CHALLENGE: Return the lines of the records below without any change, beginning with the line that contains "At what coordinates should I click to accomplish: Increase" and continuing through the last line of the records.

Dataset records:
........

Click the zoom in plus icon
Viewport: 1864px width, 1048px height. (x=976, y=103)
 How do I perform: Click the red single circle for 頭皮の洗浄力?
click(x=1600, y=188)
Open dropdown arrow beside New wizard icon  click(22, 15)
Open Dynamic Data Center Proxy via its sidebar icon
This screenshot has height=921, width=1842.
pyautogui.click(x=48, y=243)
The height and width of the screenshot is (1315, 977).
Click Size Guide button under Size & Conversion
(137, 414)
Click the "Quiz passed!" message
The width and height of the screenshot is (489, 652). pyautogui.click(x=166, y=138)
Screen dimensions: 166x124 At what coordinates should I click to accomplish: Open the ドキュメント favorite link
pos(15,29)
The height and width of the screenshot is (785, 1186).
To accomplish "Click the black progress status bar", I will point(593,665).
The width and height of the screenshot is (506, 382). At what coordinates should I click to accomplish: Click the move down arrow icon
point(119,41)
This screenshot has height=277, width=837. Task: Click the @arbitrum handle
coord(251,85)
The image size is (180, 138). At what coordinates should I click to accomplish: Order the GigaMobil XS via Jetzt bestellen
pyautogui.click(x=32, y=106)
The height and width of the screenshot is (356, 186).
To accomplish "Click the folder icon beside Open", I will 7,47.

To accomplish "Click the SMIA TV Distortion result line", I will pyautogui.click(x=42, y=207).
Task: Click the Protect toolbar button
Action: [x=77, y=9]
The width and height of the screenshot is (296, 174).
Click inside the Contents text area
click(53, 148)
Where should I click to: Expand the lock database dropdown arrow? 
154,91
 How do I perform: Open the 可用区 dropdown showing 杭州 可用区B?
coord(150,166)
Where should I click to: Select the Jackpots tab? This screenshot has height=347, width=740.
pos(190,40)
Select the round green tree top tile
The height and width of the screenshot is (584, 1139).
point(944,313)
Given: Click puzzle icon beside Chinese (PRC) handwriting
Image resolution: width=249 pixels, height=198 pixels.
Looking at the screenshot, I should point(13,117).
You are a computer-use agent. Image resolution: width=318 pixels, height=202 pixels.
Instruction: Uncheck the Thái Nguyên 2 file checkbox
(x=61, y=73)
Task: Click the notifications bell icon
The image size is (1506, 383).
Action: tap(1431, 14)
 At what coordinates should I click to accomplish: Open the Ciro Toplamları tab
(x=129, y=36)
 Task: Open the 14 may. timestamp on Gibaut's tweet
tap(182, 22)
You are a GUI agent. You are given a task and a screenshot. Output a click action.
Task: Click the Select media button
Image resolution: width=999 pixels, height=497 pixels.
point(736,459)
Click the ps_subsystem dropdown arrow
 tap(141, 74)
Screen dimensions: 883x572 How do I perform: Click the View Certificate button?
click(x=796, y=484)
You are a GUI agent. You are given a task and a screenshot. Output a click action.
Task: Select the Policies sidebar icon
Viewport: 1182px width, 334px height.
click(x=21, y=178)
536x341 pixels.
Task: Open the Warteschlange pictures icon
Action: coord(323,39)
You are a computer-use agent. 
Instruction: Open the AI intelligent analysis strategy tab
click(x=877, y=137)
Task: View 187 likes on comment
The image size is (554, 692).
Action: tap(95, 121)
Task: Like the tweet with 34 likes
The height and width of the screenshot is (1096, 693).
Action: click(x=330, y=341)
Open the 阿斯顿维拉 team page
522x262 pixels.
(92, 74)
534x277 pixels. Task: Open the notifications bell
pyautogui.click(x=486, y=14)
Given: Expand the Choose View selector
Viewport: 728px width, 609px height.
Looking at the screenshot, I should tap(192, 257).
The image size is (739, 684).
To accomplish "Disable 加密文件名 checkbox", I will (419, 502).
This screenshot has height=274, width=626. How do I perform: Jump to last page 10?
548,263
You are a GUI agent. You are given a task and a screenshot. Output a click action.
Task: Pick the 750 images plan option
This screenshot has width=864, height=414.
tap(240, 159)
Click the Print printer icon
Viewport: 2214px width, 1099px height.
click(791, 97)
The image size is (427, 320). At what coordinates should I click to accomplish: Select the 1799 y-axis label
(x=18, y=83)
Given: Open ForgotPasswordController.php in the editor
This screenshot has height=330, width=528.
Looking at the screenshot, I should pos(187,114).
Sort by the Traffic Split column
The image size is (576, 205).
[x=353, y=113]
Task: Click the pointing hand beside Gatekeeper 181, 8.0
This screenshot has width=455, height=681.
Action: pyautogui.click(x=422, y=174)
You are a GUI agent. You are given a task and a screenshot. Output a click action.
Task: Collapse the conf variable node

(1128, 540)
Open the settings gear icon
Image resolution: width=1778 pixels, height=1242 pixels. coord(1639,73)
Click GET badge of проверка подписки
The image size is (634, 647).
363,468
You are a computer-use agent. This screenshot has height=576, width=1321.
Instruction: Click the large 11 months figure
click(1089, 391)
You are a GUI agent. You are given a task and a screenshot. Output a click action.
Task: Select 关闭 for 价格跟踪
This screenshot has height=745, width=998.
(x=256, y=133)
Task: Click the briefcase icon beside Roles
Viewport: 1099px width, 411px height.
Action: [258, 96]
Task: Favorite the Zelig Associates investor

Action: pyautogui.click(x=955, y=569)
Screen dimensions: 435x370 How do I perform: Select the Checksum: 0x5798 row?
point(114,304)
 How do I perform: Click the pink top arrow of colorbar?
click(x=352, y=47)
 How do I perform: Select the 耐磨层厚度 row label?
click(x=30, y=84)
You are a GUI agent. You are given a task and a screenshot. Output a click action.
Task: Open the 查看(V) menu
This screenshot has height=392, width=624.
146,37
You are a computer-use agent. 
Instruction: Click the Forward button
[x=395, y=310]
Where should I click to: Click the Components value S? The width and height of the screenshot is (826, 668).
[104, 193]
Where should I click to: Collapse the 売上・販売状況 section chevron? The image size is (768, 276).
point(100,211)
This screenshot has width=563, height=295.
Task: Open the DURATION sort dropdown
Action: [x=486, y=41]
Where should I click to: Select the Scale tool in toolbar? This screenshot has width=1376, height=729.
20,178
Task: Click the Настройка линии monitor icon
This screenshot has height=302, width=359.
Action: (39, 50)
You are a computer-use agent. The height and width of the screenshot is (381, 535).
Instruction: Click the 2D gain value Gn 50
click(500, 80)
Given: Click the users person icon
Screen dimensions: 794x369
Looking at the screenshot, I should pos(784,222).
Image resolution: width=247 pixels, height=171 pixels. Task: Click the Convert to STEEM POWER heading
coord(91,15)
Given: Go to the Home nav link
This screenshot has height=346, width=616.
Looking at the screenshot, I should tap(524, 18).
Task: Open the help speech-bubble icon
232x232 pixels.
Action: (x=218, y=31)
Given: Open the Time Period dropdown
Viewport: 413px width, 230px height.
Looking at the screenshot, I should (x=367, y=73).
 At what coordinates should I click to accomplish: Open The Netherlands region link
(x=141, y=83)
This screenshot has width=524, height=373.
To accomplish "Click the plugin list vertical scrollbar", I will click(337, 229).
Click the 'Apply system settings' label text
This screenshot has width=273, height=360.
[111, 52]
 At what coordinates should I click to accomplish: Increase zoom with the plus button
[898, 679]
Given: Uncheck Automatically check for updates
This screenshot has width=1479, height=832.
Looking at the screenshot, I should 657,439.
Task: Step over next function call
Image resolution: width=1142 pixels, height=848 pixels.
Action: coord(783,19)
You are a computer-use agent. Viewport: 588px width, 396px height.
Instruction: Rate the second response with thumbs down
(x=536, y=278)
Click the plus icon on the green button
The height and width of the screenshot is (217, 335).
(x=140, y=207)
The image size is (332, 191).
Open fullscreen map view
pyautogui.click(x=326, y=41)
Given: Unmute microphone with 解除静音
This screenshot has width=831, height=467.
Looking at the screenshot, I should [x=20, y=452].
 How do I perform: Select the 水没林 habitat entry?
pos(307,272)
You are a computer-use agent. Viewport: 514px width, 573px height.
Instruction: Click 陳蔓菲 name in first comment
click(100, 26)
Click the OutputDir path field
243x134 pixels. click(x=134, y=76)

........

CORRECT RESPONSE:
 At what coordinates should I click to accomplish: Increase zoom with the plus button
[898, 679]
Given: Uncheck Automatically check for updates
This screenshot has width=1479, height=832.
Looking at the screenshot, I should 657,439.
Task: Step over next function call
Image resolution: width=1142 pixels, height=848 pixels.
Action: coord(783,19)
You are a computer-use agent. Viewport: 588px width, 396px height.
Instruction: Rate the second response with thumbs down
(x=536, y=278)
Click the plus icon on the green button
The height and width of the screenshot is (217, 335).
(x=140, y=207)
The image size is (332, 191).
Open fullscreen map view
pyautogui.click(x=326, y=41)
Given: Unmute microphone with 解除静音
This screenshot has width=831, height=467.
Looking at the screenshot, I should [x=20, y=452].
 How do I perform: Select the 水没林 habitat entry?
pos(307,272)
You are a computer-use agent. Viewport: 514px width, 573px height.
Instruction: Click 陳蔓菲 name in first comment
click(100, 26)
Click the OutputDir path field
243x134 pixels. click(x=134, y=76)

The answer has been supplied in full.